Table 16 Comparison of literature work with the proposed work for objective scoring of PASI parameters from 2D images of psoriasis patients

6 Conclusion

The proposed work develops an automated complete PASI scoring system for the assessment of psoriasis from raw 2D and RGB colour images of the body regions of patients. It is fully automated as it is based on a DL framework and doesn’t rely on hand-crafted features. This will be beneficial for dermatologists by providing an objective way for automatic estimation of different parameters of PASI i.e., psoriasis area (A) and clinical severity (R, S, and T) scores. In the proposed system, the segmentation task is performed using a UNet model with the MobileNetV2 network as a backbone. The severity classification task is carried out on each segmented lesion by a hybrid model having the fused strengths of both local and global processing from MobileNetV2 and ViT, respectively. The exhaustive experimental analysis with five-fold cross-validation is performed and different performance metrics are evaluated to show the adequacy of the proposed system. On the test dataset, the segmentation model in the proposed system achieves 0.0400MAE for psoriasis area scoring with an ICC of 0.9630. The proposed classification model developed for redness, scaliness, and thickness severity scoring achieves MAE of 0.2314, 0.2200, and 0.2086 with ICC of 0.7806, 0.8024, and 0.8205 respectively. However, the overall proposed system achieves MAE and ICC of 1.0200 and 0.9100, respectively for the objective calculation of the PASI score. However, these performances are getting further improved on the inclusion of ± 1 score tolerance limit such as MAE becomes 0.0571 for R, 0.0285 for S, 0.0171 for T, 0.0000 for A, and 0.8029 for PASI. These results of the proposed system are found outstanding when compared with other different fully automated approaches from the literature.

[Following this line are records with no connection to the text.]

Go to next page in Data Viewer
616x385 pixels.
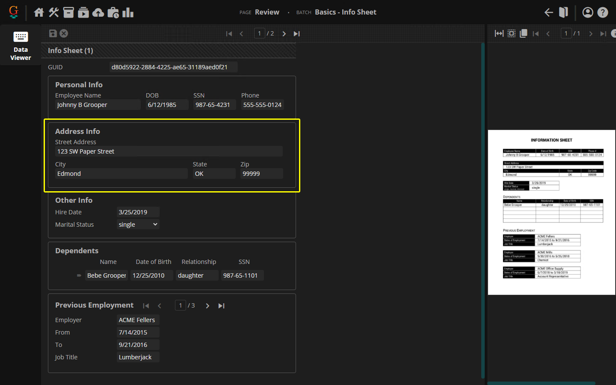[x=284, y=34]
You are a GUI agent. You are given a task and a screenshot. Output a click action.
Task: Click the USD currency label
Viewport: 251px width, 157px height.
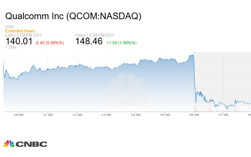9,27
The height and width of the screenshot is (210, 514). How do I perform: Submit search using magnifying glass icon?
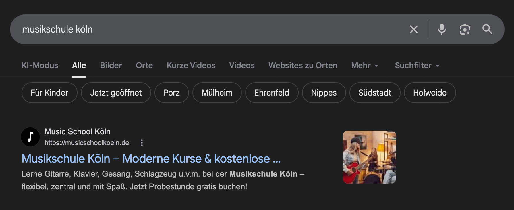click(487, 29)
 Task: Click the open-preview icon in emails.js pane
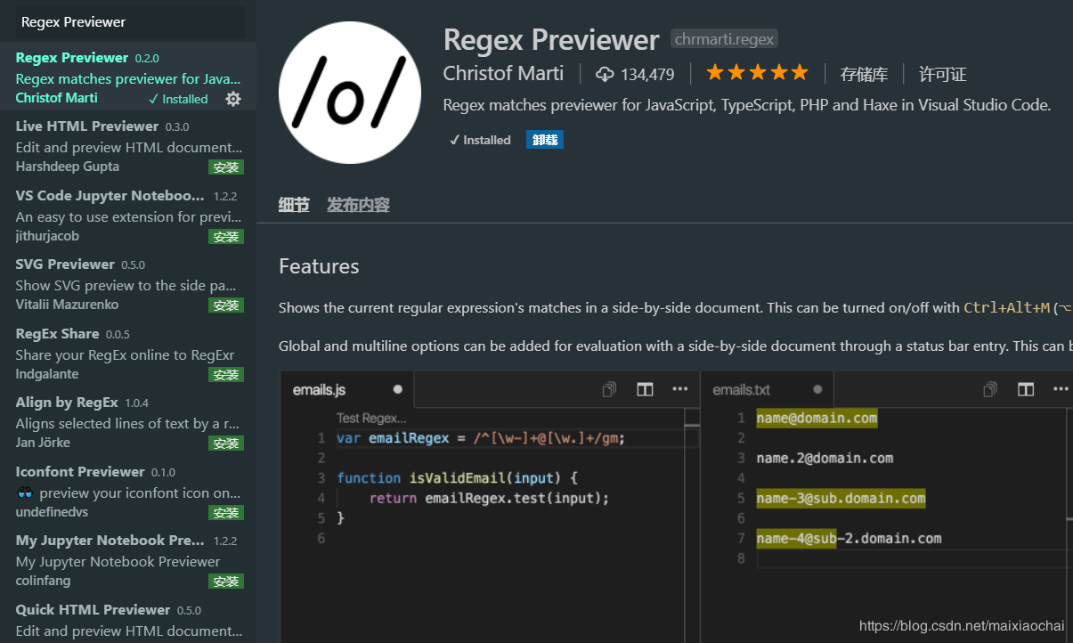[x=609, y=389]
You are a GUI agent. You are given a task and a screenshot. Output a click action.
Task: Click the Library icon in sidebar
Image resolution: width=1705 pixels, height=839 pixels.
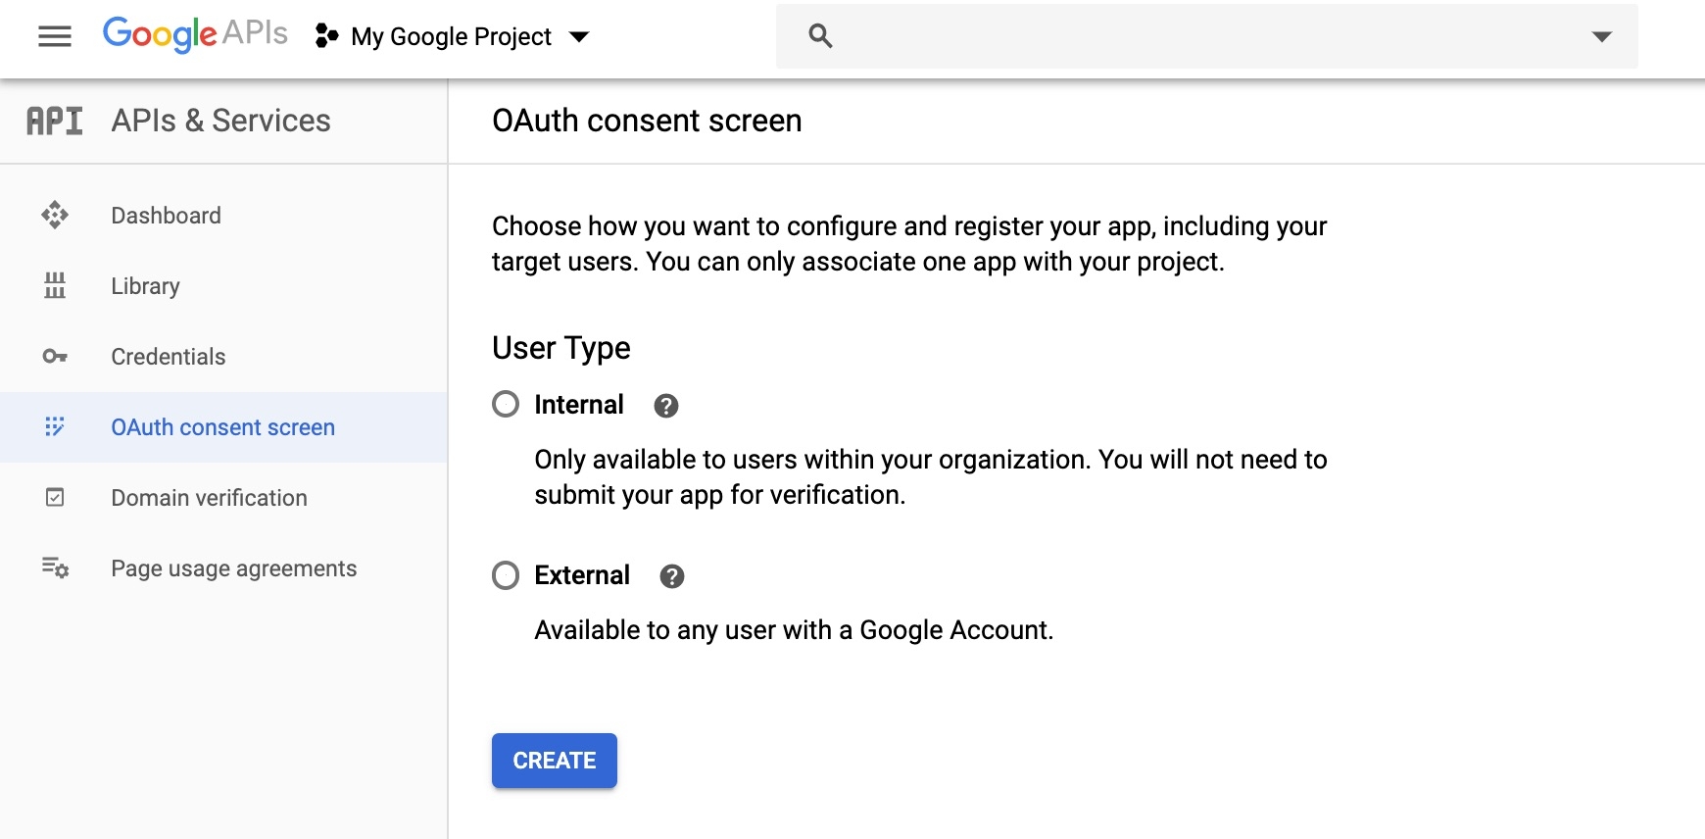55,285
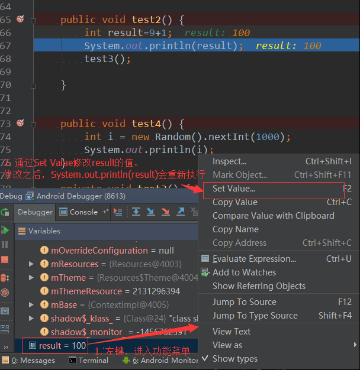The height and width of the screenshot is (370, 360).
Task: Click Step Over arrow in debugger toolbar
Action: 136,212
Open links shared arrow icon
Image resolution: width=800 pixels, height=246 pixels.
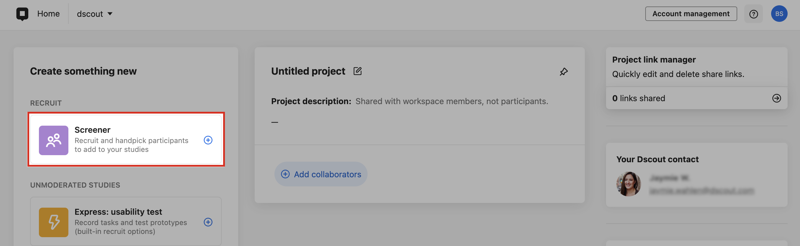pyautogui.click(x=776, y=98)
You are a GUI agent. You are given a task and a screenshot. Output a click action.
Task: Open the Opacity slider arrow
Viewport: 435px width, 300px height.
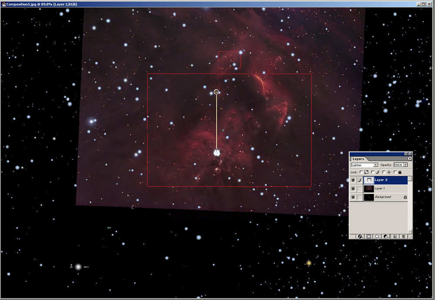point(406,165)
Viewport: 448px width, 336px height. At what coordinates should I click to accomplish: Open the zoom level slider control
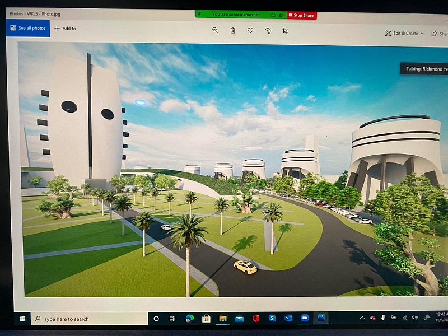(x=215, y=31)
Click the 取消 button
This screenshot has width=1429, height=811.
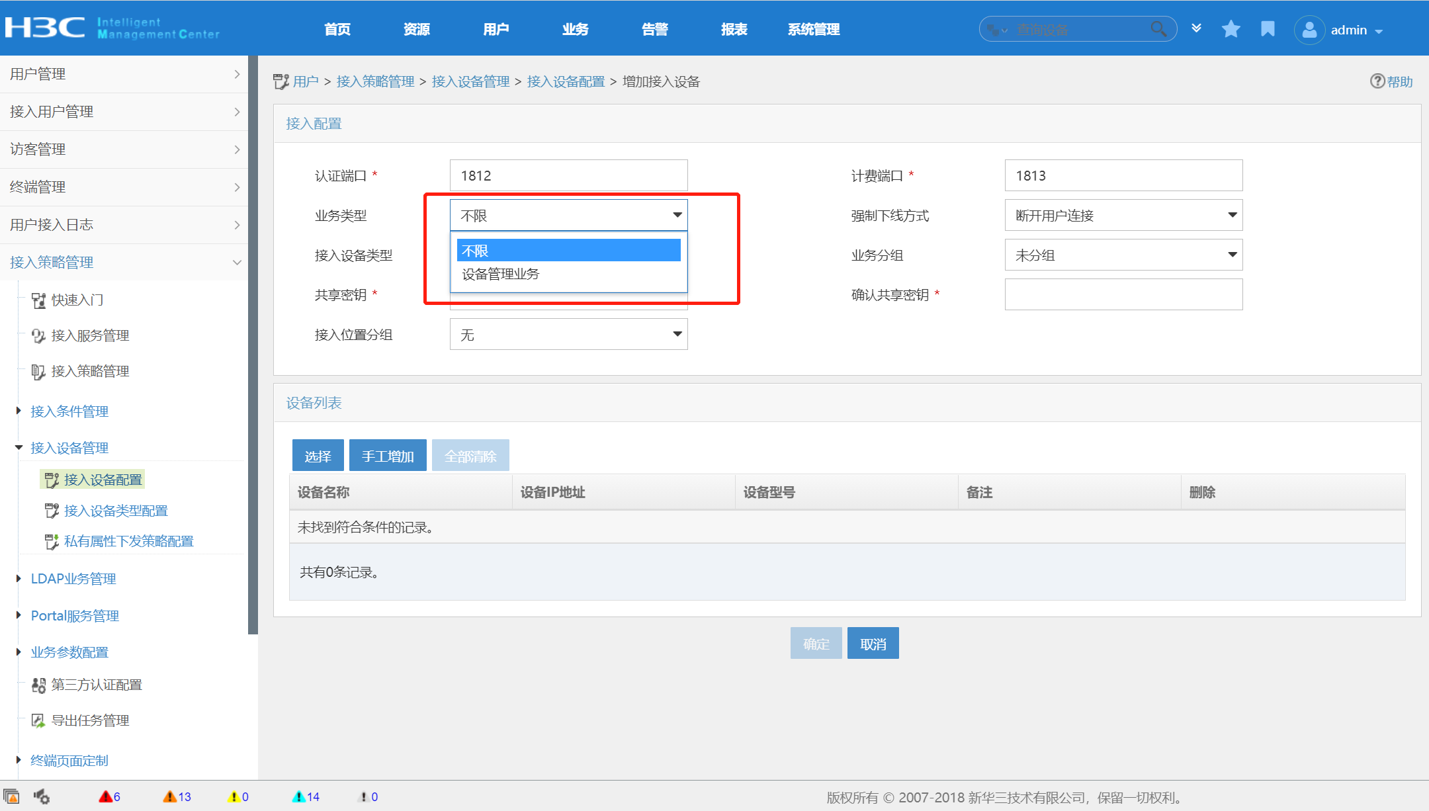873,643
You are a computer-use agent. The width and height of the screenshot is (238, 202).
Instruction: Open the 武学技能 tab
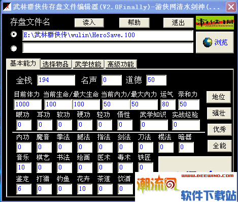click(x=88, y=64)
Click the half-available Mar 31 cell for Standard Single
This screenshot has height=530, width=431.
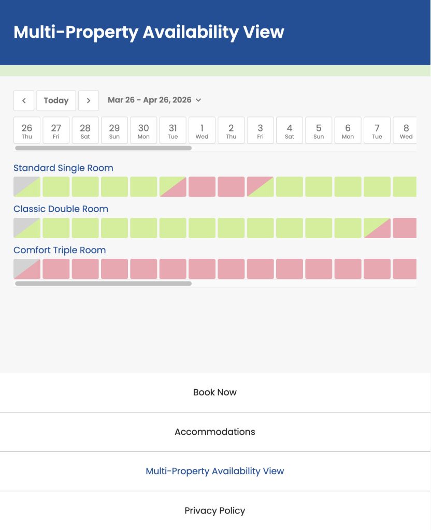tap(173, 186)
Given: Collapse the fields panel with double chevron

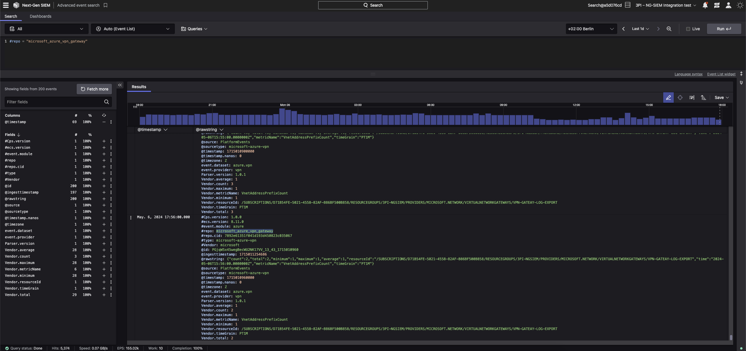Looking at the screenshot, I should pos(120,85).
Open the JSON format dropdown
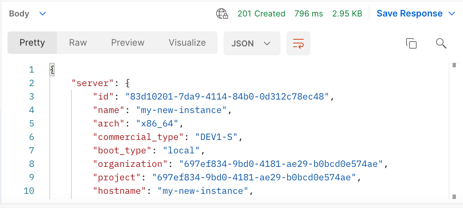Image resolution: width=463 pixels, height=208 pixels. pos(252,43)
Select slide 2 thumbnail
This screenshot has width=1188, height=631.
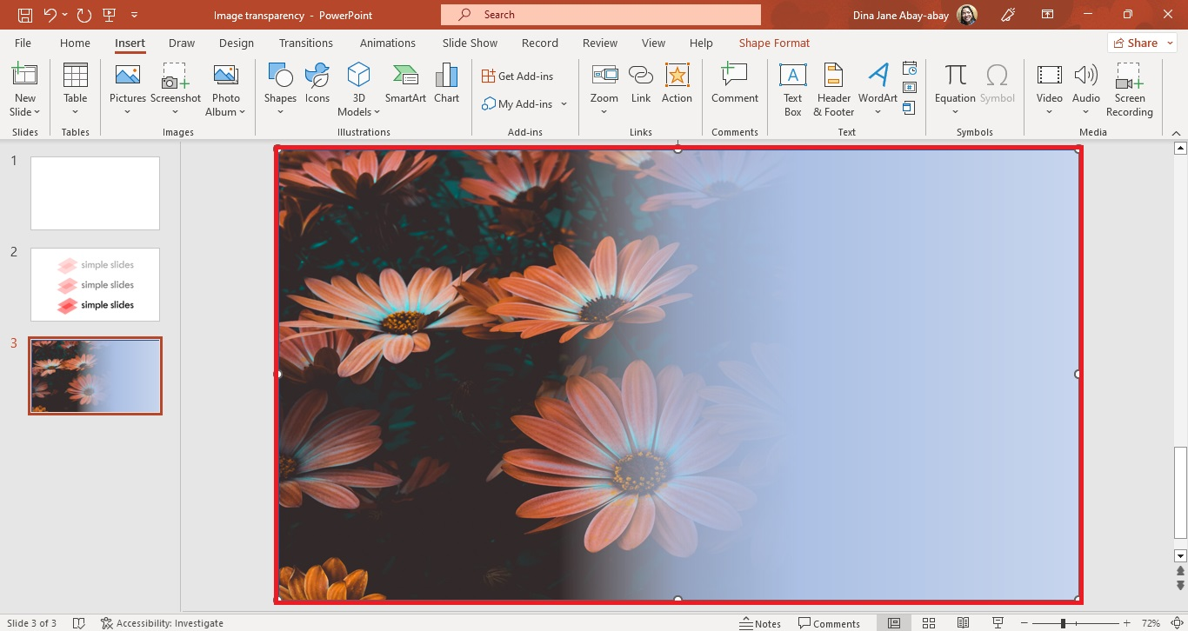tap(95, 284)
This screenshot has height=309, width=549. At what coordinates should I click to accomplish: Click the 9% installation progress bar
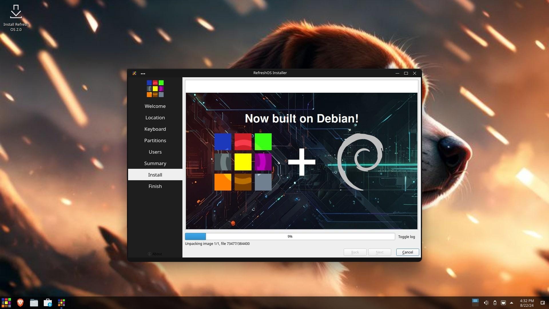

Thus, the proposed PASI scoring system has the potential to avoid the tedious and manual calculation of PASI in routine mode. It also offers quantitative and reproducible diagnosis and assessment for psoriasis treatment. Thus, it can easily be adaptable in large psoriasis research or clinical studies such as drug evaluation and therapy, etc. for psoriasis treatment. Also, the lightweight models used in the proposed system are mobile-friendly and they can be used by the concerned to monitor the disease severity remotely with ease.

The fusion of features from multi-scale and multi-view inputs with self-supervised DL models can be explored and incorporated in the future to improve the performance of automatic severity assessment of psoriasis lesions. Further, a better and more generalized PASI scoring system may be developed by utilizing a large psoriasis image dataset of multiple skin types annotated by multiple experts.